A group of high school students organized the Soweto Uprisings in South Africa; police opened fire. Students led non-violent protests in Tiananmen Square; they were massacred. Millennial bloggers in the Middle East summoned huge rallies to topple regimes during the Arab Spring. Young idealists stood on the front lines, and many were gunned down, as if they were expendable.
There were peaceful moments, too -- young people held sit-ins and marched on Washington with Martin Luther King Jr., and joined Gandhi's civil disobedience movement. Students protested the Vietnam War and the use of nuclear weapons.
Historically, in battles for social change, it's mostly young blood spilled. But that sacrifice is largely ignored by international accolades, like the Nobel Peace Prize.
Peace Prize laureates are politicians, authors, scientists, international committees, political prisoners and heads of state: men, women, and leaders both religious and secular. The award recognizes almost every segment of the population. As the most prestigious peace prize in the world, the diversity of its recipients signifies that promoting peace is a universal mission; it involves everyone.
But the Nobel for peace has never been awarded to a young person, or to a movement of young people for social change. There has been no shortage of contenders.
When the recipient of the 2013 Nobel Peace Prize is announced on Oct 11, many expect to hear a young person's name: Malala Yousafzai, the now 16-year-old Pakistani activist who survived a Taliban assassination attempt for attending school.
Since the attempt on her life almost one year ago today, Malala has made a miraculous recovery, and become a global icon for girls' education, having started a foundation that has already sent 40 girls to school in her hometown, and spoken at the United Nations to implore world leaders to devote time and money to advancing girls' fundamental right to attend school.
Malala should win the Nobel Peace Prize, not just for her work promoting girls education, but as a symbol of what young people can do for equality and peace. She would be the youngest Nobel Peace Prize winner in history.
Some worry Malala is too young to handle the responsibility of a Nobel laureate. Atle Sveen, a historian who specialises in the Nobel Peace Prize, was quoted in The Telegraph: "It would be too much of a burden for her."
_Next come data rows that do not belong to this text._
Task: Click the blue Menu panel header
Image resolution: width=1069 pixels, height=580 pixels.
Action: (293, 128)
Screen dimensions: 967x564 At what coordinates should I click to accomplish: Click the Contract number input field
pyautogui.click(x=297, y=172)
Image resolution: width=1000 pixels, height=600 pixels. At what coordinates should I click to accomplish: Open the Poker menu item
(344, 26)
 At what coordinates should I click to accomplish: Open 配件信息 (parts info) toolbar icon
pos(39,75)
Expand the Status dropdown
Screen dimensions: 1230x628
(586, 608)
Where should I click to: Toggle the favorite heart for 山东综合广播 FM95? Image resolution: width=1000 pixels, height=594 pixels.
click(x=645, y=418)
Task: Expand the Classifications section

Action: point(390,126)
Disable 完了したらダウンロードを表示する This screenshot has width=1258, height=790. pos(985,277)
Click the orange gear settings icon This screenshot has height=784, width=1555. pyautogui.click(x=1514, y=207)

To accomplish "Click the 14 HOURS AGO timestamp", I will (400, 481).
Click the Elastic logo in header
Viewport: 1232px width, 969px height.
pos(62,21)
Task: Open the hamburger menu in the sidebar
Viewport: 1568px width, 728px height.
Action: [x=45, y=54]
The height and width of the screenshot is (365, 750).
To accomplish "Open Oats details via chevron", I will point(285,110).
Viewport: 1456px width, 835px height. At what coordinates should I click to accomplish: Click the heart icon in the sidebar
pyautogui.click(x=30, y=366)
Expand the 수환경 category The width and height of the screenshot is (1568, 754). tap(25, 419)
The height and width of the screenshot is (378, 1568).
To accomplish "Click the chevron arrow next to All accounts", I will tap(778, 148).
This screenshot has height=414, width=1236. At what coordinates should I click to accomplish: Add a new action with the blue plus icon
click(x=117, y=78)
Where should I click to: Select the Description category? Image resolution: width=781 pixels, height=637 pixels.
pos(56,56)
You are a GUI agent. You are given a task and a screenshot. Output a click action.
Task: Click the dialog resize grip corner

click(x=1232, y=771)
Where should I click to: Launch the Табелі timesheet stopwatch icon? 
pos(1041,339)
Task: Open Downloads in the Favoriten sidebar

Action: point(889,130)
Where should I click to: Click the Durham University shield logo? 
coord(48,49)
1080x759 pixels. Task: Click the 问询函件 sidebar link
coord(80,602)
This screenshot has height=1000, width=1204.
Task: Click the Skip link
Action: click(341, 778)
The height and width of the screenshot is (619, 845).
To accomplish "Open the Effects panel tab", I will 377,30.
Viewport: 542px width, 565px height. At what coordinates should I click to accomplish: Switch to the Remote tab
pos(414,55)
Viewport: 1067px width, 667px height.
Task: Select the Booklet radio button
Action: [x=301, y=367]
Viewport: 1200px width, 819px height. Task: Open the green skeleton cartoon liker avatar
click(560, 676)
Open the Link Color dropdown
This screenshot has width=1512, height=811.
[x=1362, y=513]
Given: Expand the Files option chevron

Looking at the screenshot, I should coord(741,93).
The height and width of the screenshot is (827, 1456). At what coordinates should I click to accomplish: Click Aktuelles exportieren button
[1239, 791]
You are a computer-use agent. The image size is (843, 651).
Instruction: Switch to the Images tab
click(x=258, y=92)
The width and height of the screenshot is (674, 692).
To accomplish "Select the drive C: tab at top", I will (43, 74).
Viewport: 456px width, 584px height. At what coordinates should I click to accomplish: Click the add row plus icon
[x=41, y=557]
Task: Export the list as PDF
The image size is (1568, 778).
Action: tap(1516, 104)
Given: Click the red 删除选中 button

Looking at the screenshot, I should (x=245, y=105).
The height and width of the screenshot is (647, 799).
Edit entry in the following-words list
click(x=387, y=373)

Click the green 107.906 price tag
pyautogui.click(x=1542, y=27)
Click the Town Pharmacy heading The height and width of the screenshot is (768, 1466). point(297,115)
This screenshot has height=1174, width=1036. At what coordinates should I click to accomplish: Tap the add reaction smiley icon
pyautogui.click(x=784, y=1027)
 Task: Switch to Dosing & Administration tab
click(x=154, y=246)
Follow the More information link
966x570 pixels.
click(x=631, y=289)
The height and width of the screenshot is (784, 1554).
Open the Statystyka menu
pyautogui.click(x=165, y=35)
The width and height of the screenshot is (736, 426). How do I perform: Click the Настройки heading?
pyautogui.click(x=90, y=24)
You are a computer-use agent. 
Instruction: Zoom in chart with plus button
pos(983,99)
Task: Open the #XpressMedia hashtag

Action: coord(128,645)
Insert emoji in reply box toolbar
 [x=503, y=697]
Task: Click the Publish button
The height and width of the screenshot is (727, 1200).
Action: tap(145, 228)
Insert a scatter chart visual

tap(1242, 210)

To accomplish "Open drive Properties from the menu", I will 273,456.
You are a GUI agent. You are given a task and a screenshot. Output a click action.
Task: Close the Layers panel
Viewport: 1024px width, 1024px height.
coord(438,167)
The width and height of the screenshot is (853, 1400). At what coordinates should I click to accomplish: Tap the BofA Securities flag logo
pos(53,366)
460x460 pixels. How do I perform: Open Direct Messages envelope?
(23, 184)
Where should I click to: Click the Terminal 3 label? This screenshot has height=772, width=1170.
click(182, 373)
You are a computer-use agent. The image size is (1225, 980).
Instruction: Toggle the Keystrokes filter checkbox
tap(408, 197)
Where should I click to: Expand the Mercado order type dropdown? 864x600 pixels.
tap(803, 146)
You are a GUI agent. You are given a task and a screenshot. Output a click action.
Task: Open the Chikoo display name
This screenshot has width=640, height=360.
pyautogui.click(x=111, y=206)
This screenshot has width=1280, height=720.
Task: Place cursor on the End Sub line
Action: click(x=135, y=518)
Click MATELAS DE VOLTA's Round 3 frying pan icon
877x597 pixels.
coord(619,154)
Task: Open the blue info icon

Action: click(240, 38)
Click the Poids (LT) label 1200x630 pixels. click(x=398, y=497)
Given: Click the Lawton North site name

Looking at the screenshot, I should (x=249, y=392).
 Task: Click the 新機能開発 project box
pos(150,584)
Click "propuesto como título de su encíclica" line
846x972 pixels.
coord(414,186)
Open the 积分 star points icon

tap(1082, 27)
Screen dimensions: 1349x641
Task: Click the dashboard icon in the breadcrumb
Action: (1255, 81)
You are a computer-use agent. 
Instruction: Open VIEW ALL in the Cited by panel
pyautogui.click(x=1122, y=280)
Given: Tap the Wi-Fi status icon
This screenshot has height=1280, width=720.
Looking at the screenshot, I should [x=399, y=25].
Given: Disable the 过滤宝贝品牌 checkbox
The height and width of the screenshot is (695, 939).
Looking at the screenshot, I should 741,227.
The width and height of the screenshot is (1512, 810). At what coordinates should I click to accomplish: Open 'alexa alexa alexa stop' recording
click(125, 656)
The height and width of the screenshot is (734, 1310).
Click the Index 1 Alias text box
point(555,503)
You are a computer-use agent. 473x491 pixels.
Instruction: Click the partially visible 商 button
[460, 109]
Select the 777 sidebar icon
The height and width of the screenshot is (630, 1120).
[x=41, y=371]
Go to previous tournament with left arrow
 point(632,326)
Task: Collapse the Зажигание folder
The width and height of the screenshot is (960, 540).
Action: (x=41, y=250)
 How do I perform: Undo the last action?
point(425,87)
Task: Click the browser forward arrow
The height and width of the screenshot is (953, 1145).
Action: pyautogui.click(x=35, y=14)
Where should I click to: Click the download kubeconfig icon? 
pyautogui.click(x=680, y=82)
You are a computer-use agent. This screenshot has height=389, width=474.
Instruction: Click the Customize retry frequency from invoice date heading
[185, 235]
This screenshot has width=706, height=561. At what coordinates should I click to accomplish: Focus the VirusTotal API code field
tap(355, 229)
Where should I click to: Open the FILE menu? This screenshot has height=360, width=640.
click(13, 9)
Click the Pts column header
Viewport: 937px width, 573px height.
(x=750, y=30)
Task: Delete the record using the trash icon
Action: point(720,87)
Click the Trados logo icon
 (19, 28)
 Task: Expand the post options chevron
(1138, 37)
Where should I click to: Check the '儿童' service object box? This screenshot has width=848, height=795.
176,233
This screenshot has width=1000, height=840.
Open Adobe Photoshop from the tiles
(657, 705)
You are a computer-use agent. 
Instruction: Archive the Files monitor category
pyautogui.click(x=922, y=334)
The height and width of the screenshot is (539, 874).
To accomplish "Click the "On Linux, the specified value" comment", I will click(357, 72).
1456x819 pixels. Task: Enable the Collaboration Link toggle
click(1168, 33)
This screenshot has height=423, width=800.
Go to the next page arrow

She is young, but it's hardly fair to make the default assumption that a young person couldn't handle the honour -- especially given Malala's record. She blogged under a pseudonym for the BBC about her struggle to attended school, knowingly in defiance of Taliban law; she survived a bullet to the head, and told the UN that it would take more than a bullet to silence her. She has notoriety and recognition, including a Time Magazine cover and the 2013 International Children's Peace Prize, among other accolades. More importantly, she has the support of her family.
Malala has already taken the world stage; now she and her family are weighing how she will use her platform.
Craig met Malala's father, Ziauddin Yousafzai, at the Clinton Global Initiative annual meeting in New York recently. Yousafzai was looking for advice, and admitted that the family is overwhelmed, as anyone would be. But he said they have carefully decided that Malala has a responsibility. He has called Malala "everybody's daughter."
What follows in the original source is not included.